= James Hewish =

James Hewish (born unknown) is an Australian short track speed skating referee who works for ISU. He participated in the 2002 Salt Lake City and 2010 Vancouver Winter Olympics as the chief referee in the short track speed skating events.

==Refereeing career==

In the men's 1500 m short track speed skating event of the 2002 Winter Olympics, with one lap remaining and currently in second place, Apolo Ohno of the United States attempted to make a pass on the leader Kim Dong-Sung of South Korea, who then drifted to the inside and as a result, Ohno raised his arms to imply he was blocked. Kim finished first ahead of Ohno, but Hewish disqualified Kim for what appeared to be impeding, awarding the gold medal to Ohno. South Korean media accused Ohno of simulating a foul, using the Konglish word "Hollywood action". The disqualification of Kim upset South Korean supporters, many of whom directed their anger at Ohno and the International Olympic Committee. A large number of e-mails protesting the race results crashed the IOC's email server, and thousands of accusatory letters, many of which contained death threats, were sent to Ohno and the IOC. Hewish also received a significant backlash from the supporters of the South Korean team and fans.

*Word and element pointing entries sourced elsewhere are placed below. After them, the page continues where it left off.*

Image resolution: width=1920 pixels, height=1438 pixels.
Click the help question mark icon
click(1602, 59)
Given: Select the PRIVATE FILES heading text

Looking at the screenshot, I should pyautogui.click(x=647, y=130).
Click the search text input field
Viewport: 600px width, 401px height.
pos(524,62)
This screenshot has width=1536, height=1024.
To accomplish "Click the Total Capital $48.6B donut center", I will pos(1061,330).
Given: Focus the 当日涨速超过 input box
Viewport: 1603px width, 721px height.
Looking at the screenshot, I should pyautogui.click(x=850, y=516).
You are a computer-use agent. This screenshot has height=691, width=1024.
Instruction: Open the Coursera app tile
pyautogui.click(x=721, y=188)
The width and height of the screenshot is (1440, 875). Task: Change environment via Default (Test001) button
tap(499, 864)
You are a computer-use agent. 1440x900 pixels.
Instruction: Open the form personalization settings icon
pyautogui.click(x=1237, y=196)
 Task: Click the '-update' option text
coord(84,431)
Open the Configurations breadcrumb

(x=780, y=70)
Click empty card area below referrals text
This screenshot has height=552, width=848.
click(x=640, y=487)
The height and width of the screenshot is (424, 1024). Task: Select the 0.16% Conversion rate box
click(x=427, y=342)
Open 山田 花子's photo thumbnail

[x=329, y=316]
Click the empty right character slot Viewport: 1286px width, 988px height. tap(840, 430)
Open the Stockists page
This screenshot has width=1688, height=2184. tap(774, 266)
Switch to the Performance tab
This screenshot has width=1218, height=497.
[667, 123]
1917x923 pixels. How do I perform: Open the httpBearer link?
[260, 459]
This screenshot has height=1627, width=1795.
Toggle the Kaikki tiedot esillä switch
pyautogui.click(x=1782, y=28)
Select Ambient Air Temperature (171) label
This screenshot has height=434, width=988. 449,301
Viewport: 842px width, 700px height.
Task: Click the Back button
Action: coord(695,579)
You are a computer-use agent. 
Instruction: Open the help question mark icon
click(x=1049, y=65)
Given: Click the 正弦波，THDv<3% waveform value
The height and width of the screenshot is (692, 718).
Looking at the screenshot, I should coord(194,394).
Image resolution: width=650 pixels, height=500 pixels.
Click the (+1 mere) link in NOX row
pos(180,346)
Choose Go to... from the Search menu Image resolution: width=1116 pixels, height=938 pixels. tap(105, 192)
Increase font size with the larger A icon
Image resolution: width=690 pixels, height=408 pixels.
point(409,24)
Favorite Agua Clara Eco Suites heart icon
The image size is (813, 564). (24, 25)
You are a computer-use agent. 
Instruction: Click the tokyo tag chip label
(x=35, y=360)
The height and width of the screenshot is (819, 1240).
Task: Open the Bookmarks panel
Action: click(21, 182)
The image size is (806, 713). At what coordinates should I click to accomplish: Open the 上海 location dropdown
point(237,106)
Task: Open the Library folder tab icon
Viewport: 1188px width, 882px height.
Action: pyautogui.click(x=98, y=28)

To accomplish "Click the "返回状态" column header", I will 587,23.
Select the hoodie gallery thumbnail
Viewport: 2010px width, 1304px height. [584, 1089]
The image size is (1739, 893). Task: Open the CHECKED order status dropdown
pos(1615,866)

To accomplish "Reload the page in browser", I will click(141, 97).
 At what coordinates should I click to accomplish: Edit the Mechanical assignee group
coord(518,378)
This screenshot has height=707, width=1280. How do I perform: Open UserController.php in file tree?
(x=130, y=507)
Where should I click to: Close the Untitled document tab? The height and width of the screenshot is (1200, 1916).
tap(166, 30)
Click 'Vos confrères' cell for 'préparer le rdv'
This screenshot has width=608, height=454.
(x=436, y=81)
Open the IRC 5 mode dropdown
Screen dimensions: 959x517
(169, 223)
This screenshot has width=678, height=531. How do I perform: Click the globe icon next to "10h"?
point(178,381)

Hewish again disqualified the South Korean team, who finished first, in the women's 3000m relay final at the 2010 Winter Olympics for blocking a Chinese skater. James subsequently received abusing and threatening emails including personal death threats from angry South Korean fans. A bomb threat was also made by a disgruntled fan against the Australian Embassy in Seoul, however it was later determined to be a hoax. James was provided police protection as a result of the threats.